Diagnosis and therapy of hemodynamic disorders. A contribution to the management of pregnancies with threatened premature labor

1992 
: 114 pregnant women (without multiple pregnancies) with premature labour were examined in a randomized prospective study. Pulsatility index (PI) in the uterine artery and fetal thoracic aorta was the parameter we used for the examination, the determination of which was done with doppler sonography at the time of hospital admission. Therapy with beta-sympathomimetics alone or additionally either Oxygen inhalation therapy or transcutaneous dorsal nerve stimulation were conducted and the pulsatility index was controlled at intervals of one and two weeks after initiation of the aforementioned therapy. The negative correlations which we determined between pulsatility index and prolongation of duration of pregnancy, gestational age at the time of delivery and birth weight were significant. This confirms the clinical importance of maternal perfusion already at the time of admission for the clinical end-results.
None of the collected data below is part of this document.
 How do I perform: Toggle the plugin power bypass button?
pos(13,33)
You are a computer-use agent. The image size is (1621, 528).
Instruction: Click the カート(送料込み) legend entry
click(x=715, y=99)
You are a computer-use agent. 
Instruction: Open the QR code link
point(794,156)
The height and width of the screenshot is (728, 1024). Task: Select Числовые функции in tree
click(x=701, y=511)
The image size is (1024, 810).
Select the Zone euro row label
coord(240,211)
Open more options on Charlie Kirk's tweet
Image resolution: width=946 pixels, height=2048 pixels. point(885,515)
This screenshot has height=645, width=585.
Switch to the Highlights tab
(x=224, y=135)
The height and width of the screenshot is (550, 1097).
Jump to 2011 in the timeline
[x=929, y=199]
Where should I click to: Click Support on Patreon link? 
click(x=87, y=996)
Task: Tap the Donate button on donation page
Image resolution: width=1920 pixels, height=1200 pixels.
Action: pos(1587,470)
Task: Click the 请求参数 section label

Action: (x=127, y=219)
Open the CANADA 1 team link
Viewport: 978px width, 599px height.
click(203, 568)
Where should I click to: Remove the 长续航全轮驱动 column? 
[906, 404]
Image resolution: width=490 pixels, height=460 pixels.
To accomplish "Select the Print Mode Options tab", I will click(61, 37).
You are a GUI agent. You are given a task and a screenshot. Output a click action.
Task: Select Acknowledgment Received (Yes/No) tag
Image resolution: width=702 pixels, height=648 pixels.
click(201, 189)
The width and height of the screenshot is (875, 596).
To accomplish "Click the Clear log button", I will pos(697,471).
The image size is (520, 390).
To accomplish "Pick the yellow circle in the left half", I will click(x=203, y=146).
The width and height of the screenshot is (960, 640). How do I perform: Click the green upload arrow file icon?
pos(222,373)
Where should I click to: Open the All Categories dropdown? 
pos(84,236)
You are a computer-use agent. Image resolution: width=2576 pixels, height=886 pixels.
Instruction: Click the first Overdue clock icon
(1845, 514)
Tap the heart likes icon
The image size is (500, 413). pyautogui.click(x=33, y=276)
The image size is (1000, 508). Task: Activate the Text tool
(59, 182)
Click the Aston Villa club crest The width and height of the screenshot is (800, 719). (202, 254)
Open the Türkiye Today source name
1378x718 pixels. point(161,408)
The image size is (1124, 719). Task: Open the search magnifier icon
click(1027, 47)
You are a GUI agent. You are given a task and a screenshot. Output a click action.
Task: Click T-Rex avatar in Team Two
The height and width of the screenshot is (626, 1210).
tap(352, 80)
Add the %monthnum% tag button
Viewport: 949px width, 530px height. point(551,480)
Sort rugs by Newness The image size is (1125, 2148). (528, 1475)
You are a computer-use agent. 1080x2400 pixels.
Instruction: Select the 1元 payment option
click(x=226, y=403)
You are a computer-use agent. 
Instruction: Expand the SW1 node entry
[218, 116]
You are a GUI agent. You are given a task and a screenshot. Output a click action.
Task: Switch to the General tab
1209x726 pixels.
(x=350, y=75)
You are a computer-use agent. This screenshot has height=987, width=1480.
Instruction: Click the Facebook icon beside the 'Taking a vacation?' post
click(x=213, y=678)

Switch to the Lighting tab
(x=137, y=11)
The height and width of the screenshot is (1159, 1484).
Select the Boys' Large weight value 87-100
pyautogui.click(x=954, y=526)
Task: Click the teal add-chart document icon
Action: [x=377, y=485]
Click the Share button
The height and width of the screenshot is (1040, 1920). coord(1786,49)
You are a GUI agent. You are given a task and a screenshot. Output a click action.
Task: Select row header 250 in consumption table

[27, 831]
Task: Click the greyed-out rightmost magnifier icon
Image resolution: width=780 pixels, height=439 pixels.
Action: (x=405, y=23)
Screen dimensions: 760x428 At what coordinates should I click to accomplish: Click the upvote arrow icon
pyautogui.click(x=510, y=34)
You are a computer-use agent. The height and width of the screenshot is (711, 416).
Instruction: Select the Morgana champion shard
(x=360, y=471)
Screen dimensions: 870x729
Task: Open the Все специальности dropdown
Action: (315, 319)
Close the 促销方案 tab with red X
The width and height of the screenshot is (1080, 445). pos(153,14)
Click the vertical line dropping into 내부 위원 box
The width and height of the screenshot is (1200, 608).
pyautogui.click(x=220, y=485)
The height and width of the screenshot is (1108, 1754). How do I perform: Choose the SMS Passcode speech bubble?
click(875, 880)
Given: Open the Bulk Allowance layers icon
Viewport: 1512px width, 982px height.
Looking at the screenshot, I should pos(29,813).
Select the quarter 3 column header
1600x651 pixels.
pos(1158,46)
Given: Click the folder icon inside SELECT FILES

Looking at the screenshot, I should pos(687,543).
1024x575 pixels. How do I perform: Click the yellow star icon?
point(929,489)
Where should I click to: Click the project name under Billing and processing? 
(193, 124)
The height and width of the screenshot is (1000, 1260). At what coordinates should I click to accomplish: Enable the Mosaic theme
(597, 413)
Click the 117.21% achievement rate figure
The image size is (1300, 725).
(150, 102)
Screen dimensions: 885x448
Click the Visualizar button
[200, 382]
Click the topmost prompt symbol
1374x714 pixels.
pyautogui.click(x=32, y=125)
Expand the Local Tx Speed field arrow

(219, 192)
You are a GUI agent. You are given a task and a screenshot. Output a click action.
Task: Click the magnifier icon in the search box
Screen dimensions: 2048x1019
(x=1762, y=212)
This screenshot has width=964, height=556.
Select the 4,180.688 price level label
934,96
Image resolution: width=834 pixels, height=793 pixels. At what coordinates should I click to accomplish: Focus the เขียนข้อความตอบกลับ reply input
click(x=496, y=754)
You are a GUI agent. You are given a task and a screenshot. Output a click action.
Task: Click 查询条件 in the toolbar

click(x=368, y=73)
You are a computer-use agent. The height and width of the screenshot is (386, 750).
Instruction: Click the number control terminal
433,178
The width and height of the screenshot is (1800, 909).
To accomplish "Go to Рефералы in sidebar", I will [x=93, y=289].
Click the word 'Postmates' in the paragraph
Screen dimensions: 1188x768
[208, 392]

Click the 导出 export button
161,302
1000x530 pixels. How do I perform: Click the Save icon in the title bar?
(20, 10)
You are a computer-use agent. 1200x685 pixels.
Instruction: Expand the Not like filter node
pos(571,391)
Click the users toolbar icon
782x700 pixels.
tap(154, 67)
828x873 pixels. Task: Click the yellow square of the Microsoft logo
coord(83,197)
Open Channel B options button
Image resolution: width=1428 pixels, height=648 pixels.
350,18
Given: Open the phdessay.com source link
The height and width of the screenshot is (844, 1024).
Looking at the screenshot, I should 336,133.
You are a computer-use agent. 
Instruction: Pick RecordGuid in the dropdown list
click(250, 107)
Similarly significantly negative correlations between pulsatility index of uterine vessels, weight percentile of the corresponding newborns and antenatal CTG scores (Fischer) verify the close connections between the hemodynamic, nutritional and respiratory partial functions of the fetoplacento-maternal unit. The clinical results after normalization of an impaired perfusion were found to be improved significantly after a combined therapy with beta-sympathomimetics and transcutaneous dorsal nerve stimulation (TNS) as compared with beta-sympathomimetic therapy alone. These results justify the recommendation that doppler sonographic measurements of utero-placental perfusion can be used for the diagnostic and therapeutic concept in pregnancies with premature labour.